Roxy has her own problem while working at her meter maid job. She has an
encounter with a surly man named Chuck whom she had just written a ticket. After
Chuck goes off on Roxy, trashing her meter maid cart, he finally crosses the
line by deliberately touching her after she firmly asked him not to. Roxy flies
off the handle by pulling the man's soul right out of his body and giving him a
good talking to. Although she places his soul back where it belongs, the damage
is done: Chuck gets religion, and his god is none other than a magical meter
maid named Roxy. As Chuck makes up his own mythology, and
recruits others into his new-found religion, an angry Rube orders Roxy to fix
this situation before it turns into another off-shoot religion like the Mormons (which, it is suggested,
was the result of a simular encounter with a reaper all those years ago).

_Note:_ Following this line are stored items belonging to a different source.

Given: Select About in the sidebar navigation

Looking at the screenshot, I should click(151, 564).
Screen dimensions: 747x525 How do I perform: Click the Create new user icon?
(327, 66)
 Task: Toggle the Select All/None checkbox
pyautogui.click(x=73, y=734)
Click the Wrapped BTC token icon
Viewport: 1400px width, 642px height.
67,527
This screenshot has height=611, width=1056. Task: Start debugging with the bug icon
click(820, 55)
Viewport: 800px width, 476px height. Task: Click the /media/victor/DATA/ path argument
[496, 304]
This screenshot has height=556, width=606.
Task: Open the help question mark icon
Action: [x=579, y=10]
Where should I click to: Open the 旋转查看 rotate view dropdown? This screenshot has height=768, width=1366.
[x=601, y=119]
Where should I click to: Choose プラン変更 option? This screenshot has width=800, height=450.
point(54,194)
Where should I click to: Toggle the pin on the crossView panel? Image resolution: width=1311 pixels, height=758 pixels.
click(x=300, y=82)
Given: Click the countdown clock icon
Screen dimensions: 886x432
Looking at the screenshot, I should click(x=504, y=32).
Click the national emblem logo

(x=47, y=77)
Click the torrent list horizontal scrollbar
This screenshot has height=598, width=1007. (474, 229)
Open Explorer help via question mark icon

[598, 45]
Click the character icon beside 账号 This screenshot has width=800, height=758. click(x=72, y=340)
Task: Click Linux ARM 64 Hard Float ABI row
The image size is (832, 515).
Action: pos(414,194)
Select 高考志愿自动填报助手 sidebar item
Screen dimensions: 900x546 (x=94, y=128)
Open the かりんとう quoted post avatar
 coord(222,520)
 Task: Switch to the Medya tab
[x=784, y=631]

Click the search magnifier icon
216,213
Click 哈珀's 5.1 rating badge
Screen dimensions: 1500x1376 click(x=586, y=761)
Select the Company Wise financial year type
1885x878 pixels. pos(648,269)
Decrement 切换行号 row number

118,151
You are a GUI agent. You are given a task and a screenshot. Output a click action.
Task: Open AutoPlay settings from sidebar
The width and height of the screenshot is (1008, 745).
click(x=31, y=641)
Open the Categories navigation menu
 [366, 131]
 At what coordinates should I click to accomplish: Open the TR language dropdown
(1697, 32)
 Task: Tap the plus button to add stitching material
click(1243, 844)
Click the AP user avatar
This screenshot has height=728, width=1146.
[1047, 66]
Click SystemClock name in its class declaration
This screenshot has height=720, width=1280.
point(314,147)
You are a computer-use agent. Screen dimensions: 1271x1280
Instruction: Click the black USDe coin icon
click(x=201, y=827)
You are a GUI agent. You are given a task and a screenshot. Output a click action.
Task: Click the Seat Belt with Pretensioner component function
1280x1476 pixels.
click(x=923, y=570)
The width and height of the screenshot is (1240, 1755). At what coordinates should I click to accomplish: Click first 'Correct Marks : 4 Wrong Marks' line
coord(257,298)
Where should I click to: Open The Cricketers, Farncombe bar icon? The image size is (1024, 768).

When George gets a reap at a local college, she winds up meeting
Charlotte, a student who shares her particularly slanted worldview towards life.
Despite Rube's admonition not to mingle too closely with the living, George
develops a close friendship with Charlotte. Mason, who went along with George on
her reap and actually saved Charlotte from a date rape, falls madly in love with
the young woman. He even tries to change his image and personality so that he
would be more engaging to the poetry-loving Charlotte, who, unfortunately, has
no real interest in him beyond a platonic friendship.
Meanwhile, Charlotte introduces George to her favorite teacher at the college--a
man who turns out to be none other than George's own father. Clancy Lass does
not recognize his deceased daughter, thanks to the different face George has
been given once she became a reaper, and she takes advantage of this fact to try
and find out how her family is doing, and whether or not they are still grieving
for her. Unfortunately, in her zeal to uncover some news about her loved ones,
George discovers that her father has a dark side, which may well lead to a
disruption in the harmonic family life that she has always sought to return to.
The title of "Sunday Mornings" refers to the weekly father/daughter breakfasts
that George and her dad used to have when she was a child, and the entire episode
deftly uses these idyllic flashbacks to show how people's wants and desires are
usually based on idealistic expectations that never really existed in the first
place. Sometimes it is best to move forward, as long as you do so with your
eyes wide open to the reality before you.